Retinoblastoma in Children
What is retinoblastoma in children?
Retinoblastoma is a rare cancer of the retina of the eye. The retina is in the back of the eye. It’s the part of the eye that receives light. Retinoblastoma is the most common tumor affecting the eye in children. It almost always occurs in children less than 5 years old.
What causes retinoblastoma in a child?
The cancer is caused by a change in a gene. It may be a gene passed down from parents (inherited). Or it may be a gene change that happens by chance (sporadic).
In 1 out of 3 children with retinoblastoma, it’s present at birth (congenital), and the gene change is int all cells in the body. This is known as hereditary retinoblastoma. Of these children, 1 out of 4 has the gene passed on from parents. In this form, the retinoblastoma usually affects both eyes. It also increases the risk of other cancers such as sarcoma and melanoma.
In 2 out of 3 children with retinoblastoma, it occurs by chance. In these cases, it affects only one eye. There is not an increased risk of other cancers.
What are the symptoms of retinoblastoma in a child?
Symptoms may affect one or both eyes. Symptoms can occur a bit differently in each child. They can include:
- Leukocoria. This is an abnormal white reflection from the retina of the eye. The dark center part of the eye (pupil) actually looks white. This may only be seen during a doctor’s exam or in a flash photo.
- Strabismus (lazy eye). This is when the eyes are misaligned. The eyes don’t move together or look in the same direction.
Less common symptoms may include:
- Pain, redness, or swelling of one or both eyes
- Trouble seeing
- Bulging of the eye
Most of the time, retinoblastoma has not spread (metastasized) to other areas of the body when it’s diagnosed. If it has spread, other symptoms may include:
- Loss of appetite
- Weight loss
- Neurologic problems such as weakness, numbness, and trouble with movement
- Lump (mass)
The symptoms of retinoblastoma can be like other health conditions. Make sure your child sees a healthcare provider for a diagnosis.
How is retinoblastoma diagnosed in a child?
Your child’s healthcare provider will ask about your child’s health history and symptoms. He or she will examine your child and pay close attention to the eyes. The healthcare provider will likely advise that your child see an eye specialist (ophthalmologist).
The ophthalmologist will check your child’s eyes with special tools. Your child may need a dilated indirect ophthalmoscopic exam. Your child may be given anesthesia medicine to sleep through the exam.
Your child may need other tests such as:
- Ocular ultrasound. This test uses sound waves to create images of the eyes.

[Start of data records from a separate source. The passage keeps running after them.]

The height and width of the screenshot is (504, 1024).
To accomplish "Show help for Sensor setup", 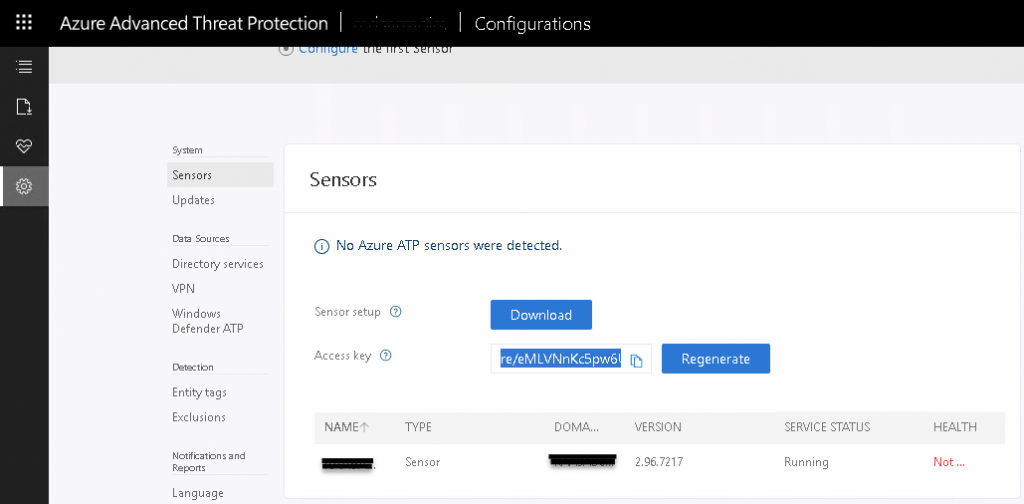I will (395, 312).
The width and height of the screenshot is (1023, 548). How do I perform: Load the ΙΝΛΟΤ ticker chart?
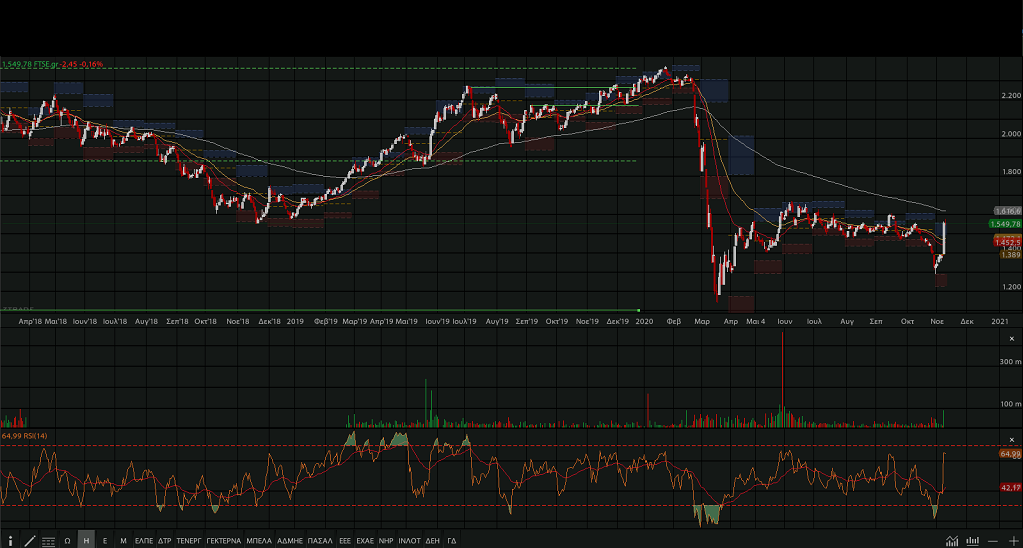409,540
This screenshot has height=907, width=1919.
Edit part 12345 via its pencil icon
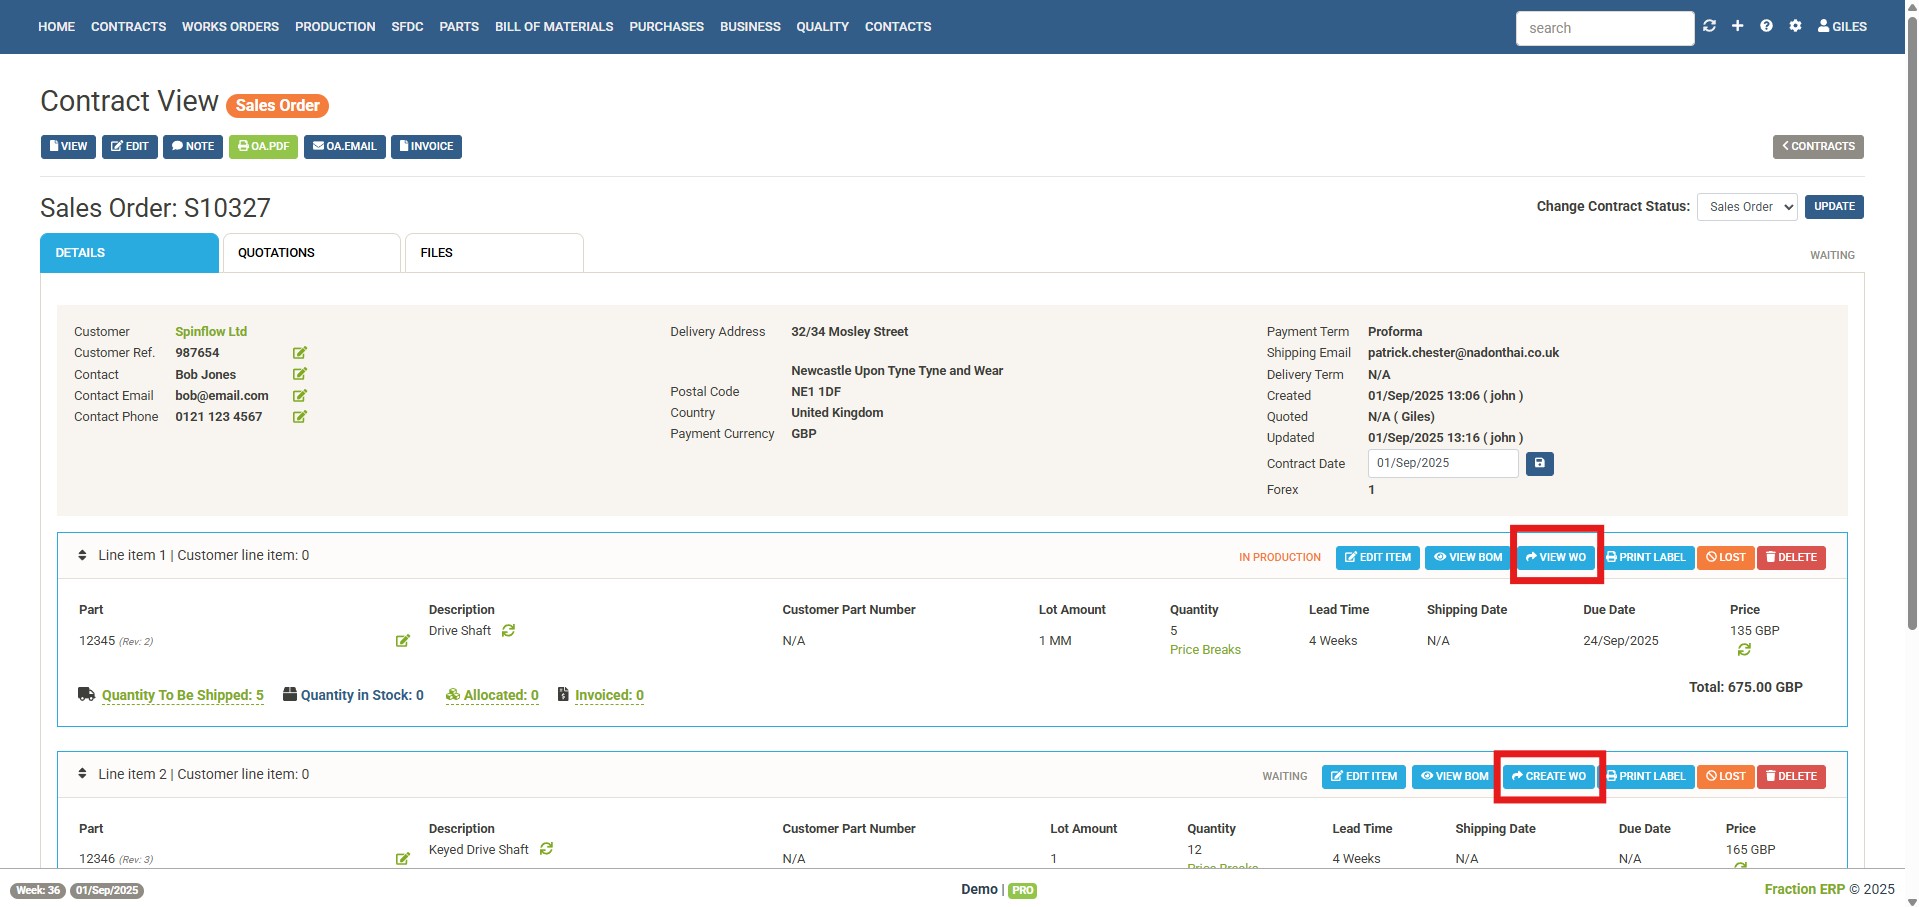click(x=403, y=641)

- CT scan. A series of X-rays and a computer are used to make images.
- MRI. Large magnets, radio waves, and a computer are used to make detailed images.
- Blood tests. Your child’s blood may be tested for signs of disease, and for gene changes.

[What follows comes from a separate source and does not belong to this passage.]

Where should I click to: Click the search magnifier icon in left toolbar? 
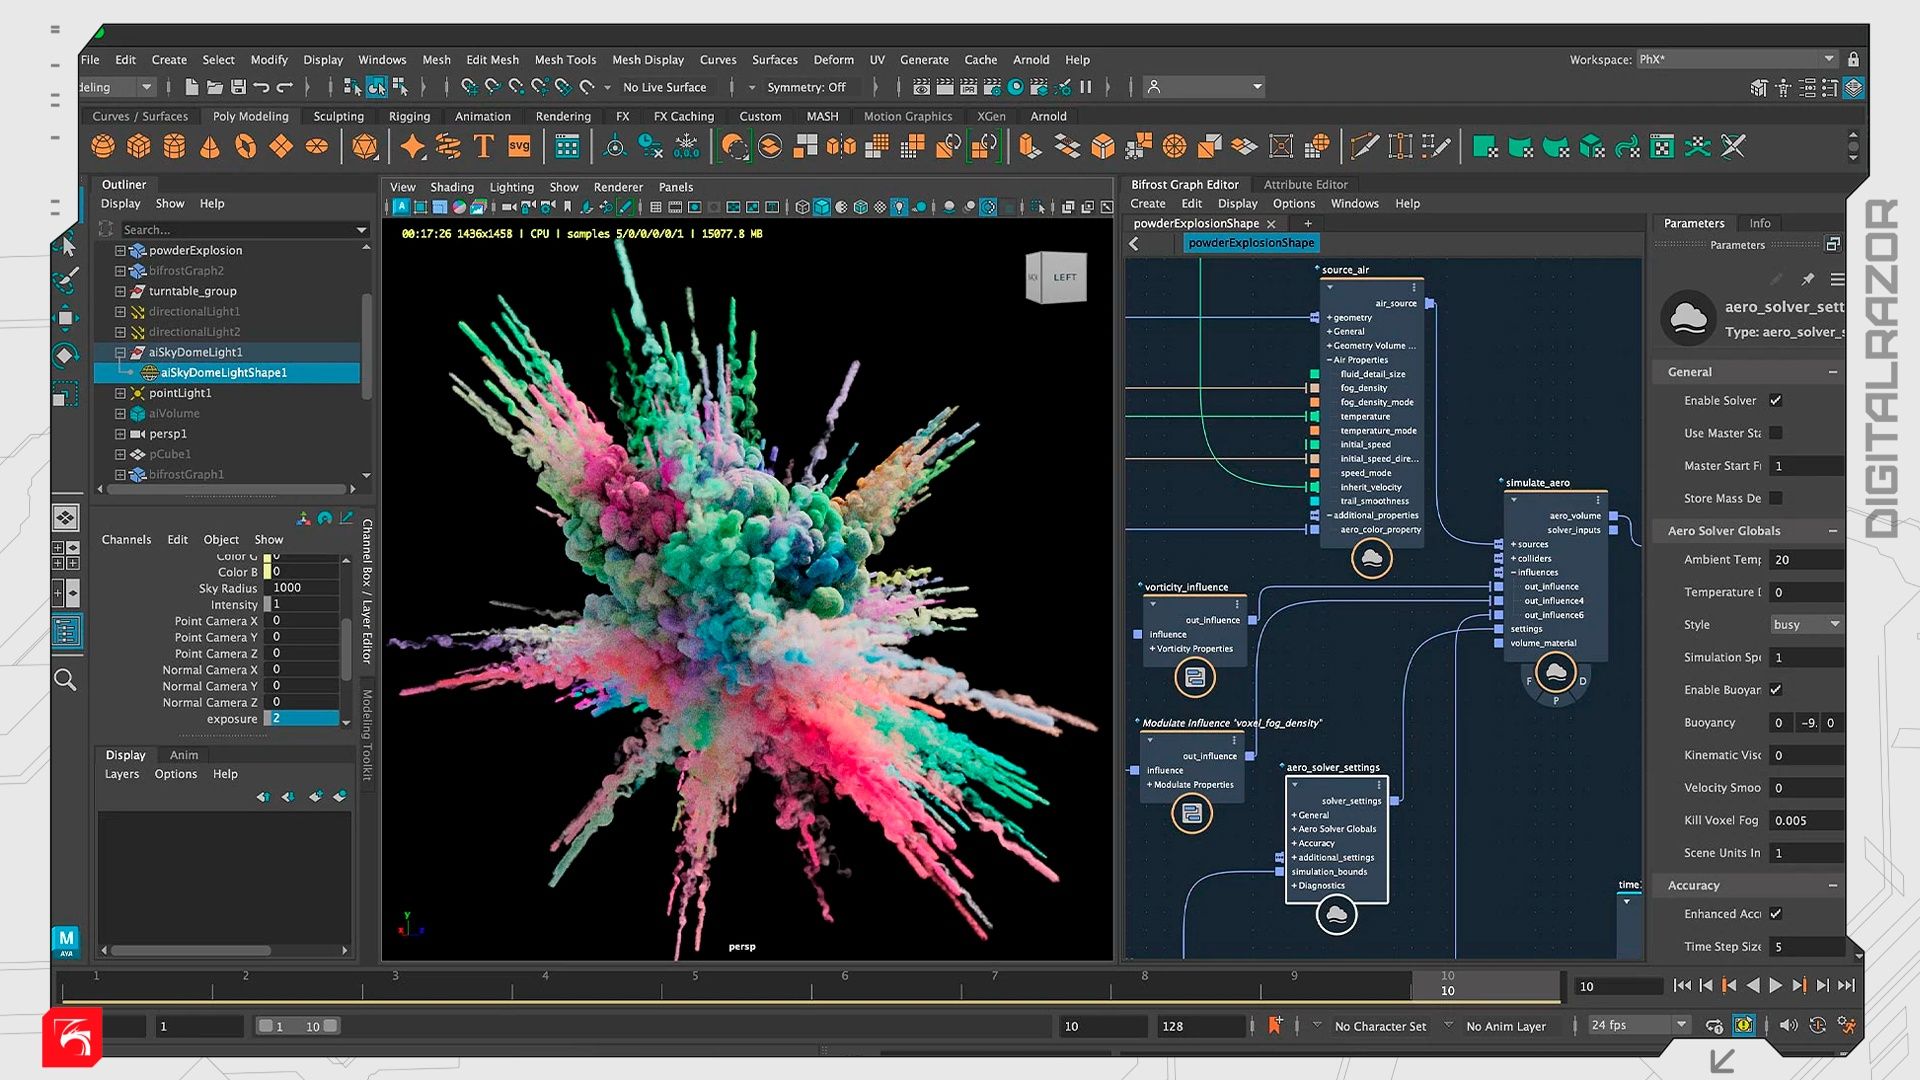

A child may be diagnosed with no symptoms. This may be the case if you have a family history of retinoblastoma. Your child may have eye exams often to check for signs of the cancer.
After a diagnosis of retinoblastoma, these tests will help your child’s doctor know if the cancer is inside the eye, how much of the eye is involved, and if it has spread beyond the eye. This process is called staging. The stage of a cancer is one of the most important things to know when deciding how to treat it. Doctors use 2 standard staging systems for retinoblastoma.
The newer system is called the International Classification for Intraocular Retinoblastoma. It divides these tumors into 5 groups lettered A through E. The groups are based on how likely it is that the eye can be saved. Group A means the tumor is small and not near important structures that allow your child to see. These tumors can likely be removed and vision can be saved. The higher the group, the more advanced the tumor is. A tumor in Group E means that doctors have little to no chance of saving the eye. The other groups then fall between these extremes.
The Reese-Ellsworth system is older and less commonly used. It groups retinoblastomas much like the International Classification system, based on whether the eye and vision can be saved. The system uses groups numbered 1 through 5. Group 1 means a good chance of saving the eye, and Group 5 means it’s not likely. The other groups fall between this.
Doctors may use other staging systems. The staging process for retinoblastoma can be very complex. Be sure to ask your child’s healthcare provider to explain the stage of your child’s cancer to you in a way you can understand.